I see Forelock is running a challenge designed to make Big Food consumers everywhere feel very smug — they may be eating hog shit off the backs of exploited immigrants, but at least they’re not whacked elitists. I mean, curing your own bacon for a BLT is ridiculous enough. But to promote the notion and dis industrial food alongside the Kraft ad I caught is almost poetic. I just don’t know why he doesn’t expect people to grow their own wheat to make the bread. Maybe mine their own salt, too.
I also see the inevitable backlash against the rather awesome “Food, Inc.” has begun. Never underestimate the power of a few monolithic food companies with so much to lose if Americans start to understand exactly what they are selling. So expect more defense of farmers, only not the Joel Salatin kind, just the ones who have to worry about the “death tax.” Expect more attacks on the messenger, as if the filmmakers and reviewers were the ones forcing poor, overworked moms to resort to dollar meals in the drive-through. And definitely expect the class war to heat up, with cretins everywhere thinking eating well is only about money. I grew up so poor I was toilet-trained in an outhouse, but my mom did an amazing job feeding a family of nine because she learned some basic nutrition in public school in New York City: beans and cornbread make a complete protein. Today an immigrant like her, brought over from Belfast as a baby, would never get any food learning in school, just junk from machines. And while I’m waxing sappy, my dad always said the difference between “poor” and “white trash” is soap and education. Now kids have to get the latter at the movies. But if it liberates them from any notion that they have to butcher their own hog for a sandwich, we all win.

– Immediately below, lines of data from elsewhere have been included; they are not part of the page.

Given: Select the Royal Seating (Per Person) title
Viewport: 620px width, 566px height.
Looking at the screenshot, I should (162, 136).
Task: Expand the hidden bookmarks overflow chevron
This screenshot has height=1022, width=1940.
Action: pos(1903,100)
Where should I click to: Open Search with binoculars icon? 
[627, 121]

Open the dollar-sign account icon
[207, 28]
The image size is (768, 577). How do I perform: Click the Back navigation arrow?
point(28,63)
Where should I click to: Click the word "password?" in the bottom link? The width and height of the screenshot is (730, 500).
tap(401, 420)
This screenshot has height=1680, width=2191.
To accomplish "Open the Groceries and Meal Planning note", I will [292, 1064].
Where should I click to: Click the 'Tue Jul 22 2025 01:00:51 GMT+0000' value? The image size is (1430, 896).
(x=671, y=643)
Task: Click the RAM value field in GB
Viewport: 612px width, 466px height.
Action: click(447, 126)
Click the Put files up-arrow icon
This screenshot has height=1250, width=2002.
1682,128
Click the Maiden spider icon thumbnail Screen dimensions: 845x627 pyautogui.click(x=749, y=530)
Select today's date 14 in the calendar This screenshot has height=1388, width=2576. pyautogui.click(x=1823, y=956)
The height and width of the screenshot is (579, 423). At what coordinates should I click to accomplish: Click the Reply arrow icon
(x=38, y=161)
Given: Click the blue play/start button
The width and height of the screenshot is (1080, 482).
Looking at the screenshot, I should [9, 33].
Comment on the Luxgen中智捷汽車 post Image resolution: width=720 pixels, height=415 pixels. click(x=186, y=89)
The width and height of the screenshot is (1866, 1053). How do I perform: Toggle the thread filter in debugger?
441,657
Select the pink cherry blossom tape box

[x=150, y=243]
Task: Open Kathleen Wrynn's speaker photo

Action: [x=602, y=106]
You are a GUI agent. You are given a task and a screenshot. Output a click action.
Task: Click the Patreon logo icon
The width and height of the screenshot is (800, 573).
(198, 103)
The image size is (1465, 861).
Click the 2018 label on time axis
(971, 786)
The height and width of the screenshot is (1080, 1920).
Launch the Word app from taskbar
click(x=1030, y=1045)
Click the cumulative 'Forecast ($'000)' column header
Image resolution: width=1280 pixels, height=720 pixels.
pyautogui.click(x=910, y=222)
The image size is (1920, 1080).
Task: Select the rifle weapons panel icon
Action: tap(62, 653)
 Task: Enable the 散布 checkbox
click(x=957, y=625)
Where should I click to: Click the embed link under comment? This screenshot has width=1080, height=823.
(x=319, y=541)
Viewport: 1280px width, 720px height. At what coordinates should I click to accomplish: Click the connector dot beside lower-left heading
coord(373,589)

The morphing of food blogs into food glossies is continuing apace, which I guess should not be surprising given the stranglehold advertising has over both. But I was still amazed to see that just about every cyber-outlet in town picked up a “story” from the NYPost about a kosher cheeseburger without ever noticing that an essential detail was dead wrong. The “popular” steakhouse in the piece was located on the wrong side of the park. Considering I walk past it at least every other day and have never seen it full, I guess I shouldn’t wonder that the repeat offenders also didn’t realize the shill potential of the original piece was at terrorist alert level. Wait till you hear the echo chamber on chefs with charitable hearts. No shit, Forelock.
As for the golden shower, my first reaction was that joke we heard long ago in Trinidad (anyone calls you an asshole, just respond: “Pleased to meet you, Mr. Toilet Paper”). But there could be worse unpleasantness — I could have gotten a Food Network gig. And I think second prize is two gigs.